I am someone who usually writes and speaks in grammatically clean English and challenges students to do the same — but I’ve never spoken before a group of editing champions.

So if I get a little tongue-tied and start perverting the language – saying things like farther instead of further – it’s because I am anxious and not just eager to please.

Andy asked me to talk about what we’ve been doing at FIU to improve students’ language and writing skills.

But before I get into that I want to talk about why I have titled my remarks Writing-First in the Digital-First.

I believe that solid writing must reign as the most important skill for those working in the media and communications industries today, especially amid the digital revolution — just as it did in the pre-Internet era.
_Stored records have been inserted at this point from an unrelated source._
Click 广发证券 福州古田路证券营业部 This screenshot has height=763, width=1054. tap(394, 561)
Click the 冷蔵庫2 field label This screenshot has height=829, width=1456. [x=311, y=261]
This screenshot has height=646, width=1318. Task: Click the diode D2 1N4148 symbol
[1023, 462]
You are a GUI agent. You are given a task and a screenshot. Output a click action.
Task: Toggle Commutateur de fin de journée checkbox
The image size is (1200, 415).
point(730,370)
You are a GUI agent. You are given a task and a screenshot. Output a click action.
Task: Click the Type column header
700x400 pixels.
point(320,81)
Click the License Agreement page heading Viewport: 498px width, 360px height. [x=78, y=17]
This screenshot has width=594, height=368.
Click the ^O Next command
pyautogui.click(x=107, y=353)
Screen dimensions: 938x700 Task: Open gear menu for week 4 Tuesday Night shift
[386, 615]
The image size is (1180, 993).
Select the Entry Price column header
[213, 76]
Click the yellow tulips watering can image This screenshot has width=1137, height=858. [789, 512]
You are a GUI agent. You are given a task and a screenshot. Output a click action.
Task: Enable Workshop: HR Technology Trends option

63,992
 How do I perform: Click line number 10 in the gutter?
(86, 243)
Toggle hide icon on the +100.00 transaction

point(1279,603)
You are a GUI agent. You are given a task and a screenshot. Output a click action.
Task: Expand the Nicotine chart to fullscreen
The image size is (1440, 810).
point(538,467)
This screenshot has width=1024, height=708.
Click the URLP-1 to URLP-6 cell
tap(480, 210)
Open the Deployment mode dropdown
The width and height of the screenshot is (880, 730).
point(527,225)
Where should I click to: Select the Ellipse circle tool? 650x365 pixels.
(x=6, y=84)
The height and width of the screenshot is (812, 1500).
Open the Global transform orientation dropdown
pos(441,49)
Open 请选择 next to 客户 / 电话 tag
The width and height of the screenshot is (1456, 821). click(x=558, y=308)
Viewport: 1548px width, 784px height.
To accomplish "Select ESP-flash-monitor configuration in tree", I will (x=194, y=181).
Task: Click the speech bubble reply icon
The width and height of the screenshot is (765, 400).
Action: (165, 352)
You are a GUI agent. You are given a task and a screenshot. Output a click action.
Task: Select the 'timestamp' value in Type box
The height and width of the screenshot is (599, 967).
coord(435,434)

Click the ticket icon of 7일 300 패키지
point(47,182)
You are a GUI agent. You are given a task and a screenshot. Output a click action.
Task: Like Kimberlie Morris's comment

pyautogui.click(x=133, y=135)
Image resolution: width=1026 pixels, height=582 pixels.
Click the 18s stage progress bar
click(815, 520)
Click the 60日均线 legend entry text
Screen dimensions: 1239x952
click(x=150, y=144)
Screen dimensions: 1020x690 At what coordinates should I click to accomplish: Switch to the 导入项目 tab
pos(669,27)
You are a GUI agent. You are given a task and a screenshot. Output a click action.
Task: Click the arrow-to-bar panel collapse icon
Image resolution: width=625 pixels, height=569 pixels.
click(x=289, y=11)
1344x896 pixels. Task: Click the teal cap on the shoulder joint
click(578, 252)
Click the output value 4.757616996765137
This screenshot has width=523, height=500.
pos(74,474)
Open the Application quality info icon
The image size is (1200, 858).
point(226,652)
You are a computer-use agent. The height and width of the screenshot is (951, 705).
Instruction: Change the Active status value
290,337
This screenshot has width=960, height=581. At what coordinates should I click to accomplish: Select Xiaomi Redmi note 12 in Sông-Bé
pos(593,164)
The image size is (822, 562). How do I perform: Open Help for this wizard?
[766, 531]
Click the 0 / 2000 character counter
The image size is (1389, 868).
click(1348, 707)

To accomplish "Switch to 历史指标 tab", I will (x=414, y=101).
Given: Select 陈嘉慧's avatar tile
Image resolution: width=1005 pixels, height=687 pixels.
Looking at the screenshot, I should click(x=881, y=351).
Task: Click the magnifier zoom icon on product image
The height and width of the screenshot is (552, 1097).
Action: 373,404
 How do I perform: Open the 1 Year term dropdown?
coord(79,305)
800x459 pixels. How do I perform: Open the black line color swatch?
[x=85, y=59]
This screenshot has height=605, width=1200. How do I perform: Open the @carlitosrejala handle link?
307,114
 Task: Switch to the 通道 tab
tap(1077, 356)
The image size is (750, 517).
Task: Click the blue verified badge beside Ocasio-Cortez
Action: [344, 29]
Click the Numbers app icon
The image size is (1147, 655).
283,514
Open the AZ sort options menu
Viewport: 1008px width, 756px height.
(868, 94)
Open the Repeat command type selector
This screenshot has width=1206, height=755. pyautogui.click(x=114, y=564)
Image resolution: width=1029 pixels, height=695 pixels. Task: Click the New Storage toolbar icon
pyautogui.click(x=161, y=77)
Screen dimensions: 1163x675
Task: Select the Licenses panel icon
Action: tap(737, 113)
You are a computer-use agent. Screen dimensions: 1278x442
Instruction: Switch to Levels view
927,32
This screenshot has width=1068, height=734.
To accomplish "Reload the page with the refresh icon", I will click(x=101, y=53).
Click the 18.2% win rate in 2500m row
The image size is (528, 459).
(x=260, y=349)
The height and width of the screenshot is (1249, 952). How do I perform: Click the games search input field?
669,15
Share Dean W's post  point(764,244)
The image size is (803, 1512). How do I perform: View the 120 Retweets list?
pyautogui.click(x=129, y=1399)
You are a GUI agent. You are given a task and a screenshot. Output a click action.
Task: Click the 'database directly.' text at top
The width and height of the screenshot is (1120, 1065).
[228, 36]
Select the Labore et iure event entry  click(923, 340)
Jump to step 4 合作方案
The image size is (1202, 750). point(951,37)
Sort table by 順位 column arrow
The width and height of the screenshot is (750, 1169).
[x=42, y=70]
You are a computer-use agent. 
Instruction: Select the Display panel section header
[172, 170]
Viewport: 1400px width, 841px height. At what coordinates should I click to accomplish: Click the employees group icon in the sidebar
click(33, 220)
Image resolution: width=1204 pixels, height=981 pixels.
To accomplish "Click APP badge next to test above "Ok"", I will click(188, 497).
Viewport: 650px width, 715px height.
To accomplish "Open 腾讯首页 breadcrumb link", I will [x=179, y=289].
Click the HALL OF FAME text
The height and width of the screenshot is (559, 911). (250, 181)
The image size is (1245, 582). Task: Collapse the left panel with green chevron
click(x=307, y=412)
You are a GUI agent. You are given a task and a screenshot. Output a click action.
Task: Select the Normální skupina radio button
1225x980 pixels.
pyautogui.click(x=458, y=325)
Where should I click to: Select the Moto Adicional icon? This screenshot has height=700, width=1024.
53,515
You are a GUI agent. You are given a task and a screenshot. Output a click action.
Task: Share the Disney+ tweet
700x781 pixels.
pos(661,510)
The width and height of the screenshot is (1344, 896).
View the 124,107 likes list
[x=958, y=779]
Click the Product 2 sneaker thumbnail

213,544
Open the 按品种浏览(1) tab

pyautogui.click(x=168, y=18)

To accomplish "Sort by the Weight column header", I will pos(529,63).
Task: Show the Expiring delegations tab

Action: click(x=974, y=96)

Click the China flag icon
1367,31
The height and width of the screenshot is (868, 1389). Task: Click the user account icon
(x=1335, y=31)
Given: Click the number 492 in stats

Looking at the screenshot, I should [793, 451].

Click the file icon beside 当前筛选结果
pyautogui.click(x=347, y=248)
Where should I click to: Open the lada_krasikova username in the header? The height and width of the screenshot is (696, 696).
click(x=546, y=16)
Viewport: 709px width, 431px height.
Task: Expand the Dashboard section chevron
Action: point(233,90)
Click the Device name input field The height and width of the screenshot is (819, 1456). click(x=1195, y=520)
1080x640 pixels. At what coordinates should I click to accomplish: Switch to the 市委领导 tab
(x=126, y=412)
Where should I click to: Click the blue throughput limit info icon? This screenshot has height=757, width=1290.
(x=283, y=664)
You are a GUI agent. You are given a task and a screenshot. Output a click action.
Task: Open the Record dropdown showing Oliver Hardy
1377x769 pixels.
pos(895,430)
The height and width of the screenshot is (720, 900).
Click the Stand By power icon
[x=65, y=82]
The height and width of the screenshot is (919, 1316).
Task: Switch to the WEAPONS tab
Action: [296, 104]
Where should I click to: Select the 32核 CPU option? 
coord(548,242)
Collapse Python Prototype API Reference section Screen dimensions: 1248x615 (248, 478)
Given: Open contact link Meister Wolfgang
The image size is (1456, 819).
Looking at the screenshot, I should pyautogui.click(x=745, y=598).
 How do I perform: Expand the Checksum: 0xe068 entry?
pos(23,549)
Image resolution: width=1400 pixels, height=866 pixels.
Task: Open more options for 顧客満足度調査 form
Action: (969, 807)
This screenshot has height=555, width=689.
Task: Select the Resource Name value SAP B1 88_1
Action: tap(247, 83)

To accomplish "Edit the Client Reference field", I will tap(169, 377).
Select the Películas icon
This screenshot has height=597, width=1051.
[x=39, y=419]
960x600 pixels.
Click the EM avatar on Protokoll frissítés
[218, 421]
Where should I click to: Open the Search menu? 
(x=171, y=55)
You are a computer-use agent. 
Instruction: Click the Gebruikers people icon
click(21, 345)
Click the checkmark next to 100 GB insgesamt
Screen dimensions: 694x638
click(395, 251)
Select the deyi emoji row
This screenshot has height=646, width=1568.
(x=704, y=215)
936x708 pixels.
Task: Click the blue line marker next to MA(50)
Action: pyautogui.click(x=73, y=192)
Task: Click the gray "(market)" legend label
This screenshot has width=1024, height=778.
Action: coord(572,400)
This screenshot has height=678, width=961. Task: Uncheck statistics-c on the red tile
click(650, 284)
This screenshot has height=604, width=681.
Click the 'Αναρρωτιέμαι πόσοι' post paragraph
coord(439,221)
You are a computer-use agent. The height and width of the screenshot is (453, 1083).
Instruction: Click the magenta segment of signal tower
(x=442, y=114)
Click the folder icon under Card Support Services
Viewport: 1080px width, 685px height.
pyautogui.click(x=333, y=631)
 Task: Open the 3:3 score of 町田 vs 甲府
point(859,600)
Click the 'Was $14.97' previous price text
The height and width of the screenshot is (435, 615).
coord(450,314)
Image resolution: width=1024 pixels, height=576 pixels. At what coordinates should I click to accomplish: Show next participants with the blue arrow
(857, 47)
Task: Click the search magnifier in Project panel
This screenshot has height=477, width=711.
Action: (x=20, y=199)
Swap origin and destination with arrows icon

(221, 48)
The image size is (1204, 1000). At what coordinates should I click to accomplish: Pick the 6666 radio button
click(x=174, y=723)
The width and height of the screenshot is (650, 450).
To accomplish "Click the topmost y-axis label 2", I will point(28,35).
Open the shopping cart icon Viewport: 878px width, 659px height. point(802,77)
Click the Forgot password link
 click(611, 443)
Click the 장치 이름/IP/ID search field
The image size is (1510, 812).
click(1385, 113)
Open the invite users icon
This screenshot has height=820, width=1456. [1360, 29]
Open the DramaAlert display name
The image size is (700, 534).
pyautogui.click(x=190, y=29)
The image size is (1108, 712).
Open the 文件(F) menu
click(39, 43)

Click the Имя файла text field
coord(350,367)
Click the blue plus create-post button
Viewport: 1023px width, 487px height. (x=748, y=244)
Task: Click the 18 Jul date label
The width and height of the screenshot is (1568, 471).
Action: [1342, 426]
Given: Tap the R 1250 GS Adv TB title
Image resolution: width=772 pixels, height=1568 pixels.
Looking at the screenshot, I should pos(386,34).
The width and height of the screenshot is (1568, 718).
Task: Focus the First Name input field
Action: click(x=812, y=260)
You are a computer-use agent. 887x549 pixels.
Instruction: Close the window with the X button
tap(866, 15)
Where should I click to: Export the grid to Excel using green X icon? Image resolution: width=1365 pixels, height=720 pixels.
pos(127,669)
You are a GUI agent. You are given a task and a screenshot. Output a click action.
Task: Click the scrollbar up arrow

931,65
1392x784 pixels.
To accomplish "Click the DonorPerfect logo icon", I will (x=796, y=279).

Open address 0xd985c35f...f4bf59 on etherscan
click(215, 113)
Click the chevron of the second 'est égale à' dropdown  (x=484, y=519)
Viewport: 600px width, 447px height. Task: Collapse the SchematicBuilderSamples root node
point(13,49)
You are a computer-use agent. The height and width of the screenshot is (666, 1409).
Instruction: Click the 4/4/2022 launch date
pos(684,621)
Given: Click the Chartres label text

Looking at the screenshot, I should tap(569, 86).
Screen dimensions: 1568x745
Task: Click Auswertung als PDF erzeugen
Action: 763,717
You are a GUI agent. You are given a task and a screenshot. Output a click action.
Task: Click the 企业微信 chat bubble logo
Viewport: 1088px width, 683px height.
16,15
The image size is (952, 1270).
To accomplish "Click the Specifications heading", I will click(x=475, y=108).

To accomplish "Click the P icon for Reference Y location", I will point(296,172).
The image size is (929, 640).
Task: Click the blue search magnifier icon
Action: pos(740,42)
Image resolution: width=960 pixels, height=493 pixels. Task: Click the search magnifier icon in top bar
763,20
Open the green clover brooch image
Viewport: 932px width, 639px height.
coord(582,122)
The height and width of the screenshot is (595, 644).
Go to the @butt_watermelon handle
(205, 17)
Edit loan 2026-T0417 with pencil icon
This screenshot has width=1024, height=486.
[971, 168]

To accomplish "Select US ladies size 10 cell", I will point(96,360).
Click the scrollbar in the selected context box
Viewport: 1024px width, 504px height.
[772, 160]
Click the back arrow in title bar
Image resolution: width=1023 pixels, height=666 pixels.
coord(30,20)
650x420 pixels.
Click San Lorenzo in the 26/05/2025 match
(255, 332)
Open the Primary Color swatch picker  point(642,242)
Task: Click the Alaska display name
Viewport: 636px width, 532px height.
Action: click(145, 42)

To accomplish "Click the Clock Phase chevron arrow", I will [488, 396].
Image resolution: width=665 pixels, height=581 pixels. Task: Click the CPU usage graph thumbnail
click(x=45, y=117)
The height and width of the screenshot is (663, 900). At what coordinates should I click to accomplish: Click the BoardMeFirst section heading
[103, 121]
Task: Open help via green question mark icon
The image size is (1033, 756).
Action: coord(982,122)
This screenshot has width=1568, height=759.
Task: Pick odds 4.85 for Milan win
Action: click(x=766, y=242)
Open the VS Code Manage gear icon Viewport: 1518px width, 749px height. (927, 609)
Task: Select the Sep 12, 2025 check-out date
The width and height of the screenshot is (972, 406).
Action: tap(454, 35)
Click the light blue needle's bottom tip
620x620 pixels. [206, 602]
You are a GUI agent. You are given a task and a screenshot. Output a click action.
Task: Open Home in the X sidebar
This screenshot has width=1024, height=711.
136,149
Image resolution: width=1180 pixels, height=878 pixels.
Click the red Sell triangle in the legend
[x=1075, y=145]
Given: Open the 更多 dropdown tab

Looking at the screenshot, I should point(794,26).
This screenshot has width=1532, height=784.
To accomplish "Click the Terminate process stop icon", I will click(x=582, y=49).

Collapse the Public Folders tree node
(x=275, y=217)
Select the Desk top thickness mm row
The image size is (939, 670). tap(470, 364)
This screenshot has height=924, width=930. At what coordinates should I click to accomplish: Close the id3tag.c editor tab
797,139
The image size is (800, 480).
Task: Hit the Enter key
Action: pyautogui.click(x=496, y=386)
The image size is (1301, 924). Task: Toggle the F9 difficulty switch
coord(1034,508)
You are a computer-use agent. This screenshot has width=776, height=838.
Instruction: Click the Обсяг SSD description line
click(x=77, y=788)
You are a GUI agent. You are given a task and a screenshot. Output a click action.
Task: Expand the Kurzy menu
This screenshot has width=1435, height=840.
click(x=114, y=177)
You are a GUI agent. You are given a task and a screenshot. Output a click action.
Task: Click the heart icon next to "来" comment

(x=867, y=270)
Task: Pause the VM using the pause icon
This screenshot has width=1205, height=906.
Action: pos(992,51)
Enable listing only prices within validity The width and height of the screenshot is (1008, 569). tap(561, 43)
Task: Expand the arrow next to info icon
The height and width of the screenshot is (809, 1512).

Writing is still fundamental.

There are two powerful forces working independently and simultaneously that are having a hugely deleterious effect on student writing skills, creating an even more urgent need for focus on writing in the JMC curriculum.

richards-speech

Photo by Raul Reis.

One is the dynamic shift in U.S. demographics.

The U.S. Census estimates by 2022 26 percent of all teenagers and 23 percent of those between 18 and 34 will be Hispanic.

I teach in a school that is 72 percent Hispanic, with many first-generation students who are new to English grammar and primarily speak Spanish at home.

So I understand the challenges of students raised in a home where English isn’t a primary language.

I also have some personal experience being raised in a home with a Russian grandfather and an Austrian grandmother who mostly spoke Yiddish to each other and also communicated with a lot of emotional hand-waving.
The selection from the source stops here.